- _EXERCISE REQUIREMENTS_
Could you transcribe the passage below on gauging popularity from network connectivity, word for word and in full?

- _EXTRACT_
The inventors of the present invention have found that the more popular an individual is, the more that individual communicates using telecommunications or other similar communications networks. Such communication may take place by aural (traditional voice telephony) or written means (e.g. electronic mail or Short Message Service (SMS)). A popular individual enjoys an above average level of connectivity to others within telecommunications networks. Despite this correlation between popularity in the "real world" and connectivity within a telecommunications network, there is currently no method or system for translating that connectivity into a measurement of popularity.
The present invention addresses the above problems by providing a method and system for modelling social interaction, as measured through the usage of devices such as mobile telephones, personal digital assistants ("PDAs") and personal computers ("PCs"), to quantify popularity.
In view of the foregoing there is provided a method of generating a popularity indication for a user of a system, comprising the steps of: determining direct and indirect connections between the user and other users of the system; generating a popularity indication; and transmitting the indication, via a communications channel, to a terminal, for display or presentation.

- _DATA SECTION_
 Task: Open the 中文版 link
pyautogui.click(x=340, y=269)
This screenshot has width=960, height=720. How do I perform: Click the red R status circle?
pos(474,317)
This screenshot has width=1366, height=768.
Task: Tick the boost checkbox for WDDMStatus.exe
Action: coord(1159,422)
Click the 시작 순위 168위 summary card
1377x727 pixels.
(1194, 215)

- _RESULT FOR THIS TASK_
The inventors of the present invention have found that the more popular an individual is, the more that individual communicates using telecommunications or other similar communications networks. Such communication may take place by aural (traditional voice telephony) or written means (e.g. electronic mail or Short Message Service (SMS)). A popular individual enjoys an above average level of connectivity to others within telecommunications networks. Despite this correlation between popularity in the "real world" and connectivity within a telecommunications network, there is currently no method or system for translating that connectivity into a measurement of popularity.
The present invention addresses the above problems by providing a method and system for modelling social interaction, as measured through the usage of devices such as mobile telephones, personal digital assistants ("PDAs") and personal computers ("PCs"), to quantify popularity.
In view of the foregoing there is provided a method of generating a popularity indication for a user of a system, comprising the steps of: determining direct and indirect connections between the user and other users of the system; generating a popularity indication; and transmitting the indication, via a communications channel, to a terminal, for display or presentation.